Hi Ondrej, no, the WPDT runs on English OS.
So, we should continue investigating the issue by email to make sure that you fixed it or if there are other bugs.

 

So in that case user dependent is a quite fair classification.
Because avast doesn't tell you anything clear and you can simply re-run and get infected it could also be count as fail. If the program says "Not enough information, be careful..." at least I wouldn't count this as protection.

 

+1

 

now what is true?? rejor's statement or IBK statement?? and what av-comparatives is doing in reality?? counting the analysis toster box as user-dependent or the result after analysis as user dependent??

and since av-c test PC's use english language where does the bug reside??

 

Both.
IBK postet a screenshot of the behaviour which was counted as user dependent.

RejZoR' added "Whatever you pick, the file will be excluded and virtualized analysis will not repeat ever again."

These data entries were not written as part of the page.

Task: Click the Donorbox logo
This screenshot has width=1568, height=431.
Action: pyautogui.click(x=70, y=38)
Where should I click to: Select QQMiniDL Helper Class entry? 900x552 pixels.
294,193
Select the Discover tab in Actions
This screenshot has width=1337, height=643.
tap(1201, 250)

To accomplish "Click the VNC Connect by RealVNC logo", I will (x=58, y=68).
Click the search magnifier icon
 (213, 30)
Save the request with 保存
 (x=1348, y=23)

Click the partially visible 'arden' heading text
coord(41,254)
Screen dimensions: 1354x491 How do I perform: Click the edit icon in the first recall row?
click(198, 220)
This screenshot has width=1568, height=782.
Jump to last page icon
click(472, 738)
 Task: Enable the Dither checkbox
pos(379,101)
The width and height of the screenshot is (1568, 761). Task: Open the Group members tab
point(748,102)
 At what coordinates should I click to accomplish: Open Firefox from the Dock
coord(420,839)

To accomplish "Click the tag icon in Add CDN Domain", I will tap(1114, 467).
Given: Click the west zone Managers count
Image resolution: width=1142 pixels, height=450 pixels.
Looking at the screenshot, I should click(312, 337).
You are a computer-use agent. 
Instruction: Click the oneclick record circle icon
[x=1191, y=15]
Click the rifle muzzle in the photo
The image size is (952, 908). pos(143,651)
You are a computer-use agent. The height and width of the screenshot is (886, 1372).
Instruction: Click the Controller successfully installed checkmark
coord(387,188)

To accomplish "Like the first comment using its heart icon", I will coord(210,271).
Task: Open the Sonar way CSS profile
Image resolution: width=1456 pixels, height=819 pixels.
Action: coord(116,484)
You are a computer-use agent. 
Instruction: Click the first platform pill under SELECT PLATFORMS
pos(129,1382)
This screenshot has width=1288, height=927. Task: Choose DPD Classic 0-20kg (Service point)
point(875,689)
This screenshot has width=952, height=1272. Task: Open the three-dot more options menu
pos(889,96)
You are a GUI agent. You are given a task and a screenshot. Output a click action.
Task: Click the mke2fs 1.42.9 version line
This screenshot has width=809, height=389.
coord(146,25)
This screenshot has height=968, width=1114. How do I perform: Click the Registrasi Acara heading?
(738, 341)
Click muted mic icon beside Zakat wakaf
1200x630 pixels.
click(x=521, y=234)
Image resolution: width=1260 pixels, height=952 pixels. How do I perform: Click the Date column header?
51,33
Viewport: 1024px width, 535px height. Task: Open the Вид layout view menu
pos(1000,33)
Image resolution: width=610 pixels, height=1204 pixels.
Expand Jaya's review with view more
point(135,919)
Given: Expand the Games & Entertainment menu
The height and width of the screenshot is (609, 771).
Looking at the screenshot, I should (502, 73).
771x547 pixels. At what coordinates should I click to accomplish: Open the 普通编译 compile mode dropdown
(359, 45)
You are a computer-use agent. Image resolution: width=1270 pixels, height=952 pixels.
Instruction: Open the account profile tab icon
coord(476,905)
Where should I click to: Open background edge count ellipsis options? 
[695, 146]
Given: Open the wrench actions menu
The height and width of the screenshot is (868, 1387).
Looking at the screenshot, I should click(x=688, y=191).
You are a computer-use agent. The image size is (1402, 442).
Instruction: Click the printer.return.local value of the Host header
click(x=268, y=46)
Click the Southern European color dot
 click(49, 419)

So it is more than fair to count it as "user dependent" because there is no protection only the info: We have no real information, maybe it is good to be careful.

Cause we are talking about real world tests: What would average Joe do? He believes he downloaded a pretty cool tool/movie etc. and his AV tells him nothing special... IMO most users will run/rerun it. And if we add some experience with such messages that often appear on good but unknown apps even more users will run. So IMO you could never ever say "pass"

 

I'm sorry to sound like a troll, but seen as this thread has allready been hijacked by Avast! Questions I feel more comfortable. I don't see how anyone serious about keeping their machine safe can even contemplate installing Avast!

 

Because it's a great free antivirus? It's light, and has a great detection rate, not just here but on AV-Test. Nothing got past it when I used it on my PC, and it saved my stepdad's PC from some really nasty malware too.

 

Of course you have countless proofs to back that up right?